I made my choice when I fled and I have to live with the consequences.
So I do the only thing that stirs any flicker of life or interest.
I write.
I pour every agonizing feeling, every moment of love and terror and confusion out onto the page. I funnel my shredded heart, my fracturing sense of self into the narrative as both an exorcism and a love letter. With each new chapter, each day that passes, the heavy veil that has blinded me lifts and the world becomes clearer and I see things through a new lens.
Mitch isn”t a monster. He was protecting me from a very real threat. If he hadn”t exploded into action, I would be dead. His wolf side is a part of who he is, not something separate to be feared. It was my own doubts and panic that sent me fleeing when Mitch simply wanted to share his truth with me.
My breath shudders and sends a renewed flood of tears streaming down my face because now I know. I understand what happened to me from that very first moment I laid eyes on the Sheriff of Willowbrook.
I’ve fallen in love with Mitch.
Utterly, unequivocally, with every battered shard of my soul. My doubts let fear convince me otherwise, but now I see it with every bone in my body.
Mitch is my destiny, despite the impossible circumstances that brought us together.
It is fate after all.
Things became crazy before he had a chance to explain it all to me. I should have had more faith in the bond blossoming between us instead of letting it wither because of my own insecurities.
Mitch saved me. And then he let me walk away. He did all of that because he loves me back and I…
I have to see him again.
I have to beg for his forgiveness.
For a second chance.
I love Mitch, and I need to be with him. Now and for every aching, wonderful eternity to come. I want to shower him with every ounce of adoration I possess until he realizes I love him more ferociously than I ever thought possible.
For the first time in endless aching weeks, I come alive. I’m awake and aware in a way that sparks every nerve ending with anticipation and purpose.
I print off the final draft of my manuscript—the book that I know will be a bestseller not because of the writing but because of the heart behind it. The hero at its core, whose devotion and inner light shine through every word on every page.

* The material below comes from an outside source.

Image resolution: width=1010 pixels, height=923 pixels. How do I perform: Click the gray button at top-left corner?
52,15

Because I was inspired knowing what true love really is.
I pack my belongings, thanking the kindly old landlady for her patience as I pay the remainder of the rent. I get in my car and simply...drive. I backtrack as far as my blurry memory of those first few panicked days can manage, searching for anything familiar. But the roads all seem to lead in aimless, repeating circles. I come to a T-intersection bathed in the fiery glow of dusk and realize with a sinking feeling that I”m utterly lost. My phone”s GPS is useless, unable to get a signal worth anything.
Gripping the steering wheel hard enough to sting, I squeeze my eyes shut and simply...feel. Feel for that blazing bond burning inside me. And there it is. I find it so easily that I can’t believe I ever doubted it was there.

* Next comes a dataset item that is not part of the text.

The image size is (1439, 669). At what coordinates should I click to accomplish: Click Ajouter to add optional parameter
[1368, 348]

It’s warm and golden, glowing like a rope of sunlight tugging at the anchors of my soul. It thrums with a sense of home and welcome, of cherished belonging in a way I”ve never known.
This is love in its purest, most divine form.
My breath catches as the bond tugs, urging me to turn right at the intersection. To follow the gleaming thread back to its source—back to the other half of my soul waiting for me in Willowbrook.
I turn onto the road that feels so undeniably right, letting the bond guide me with nothing else but faith.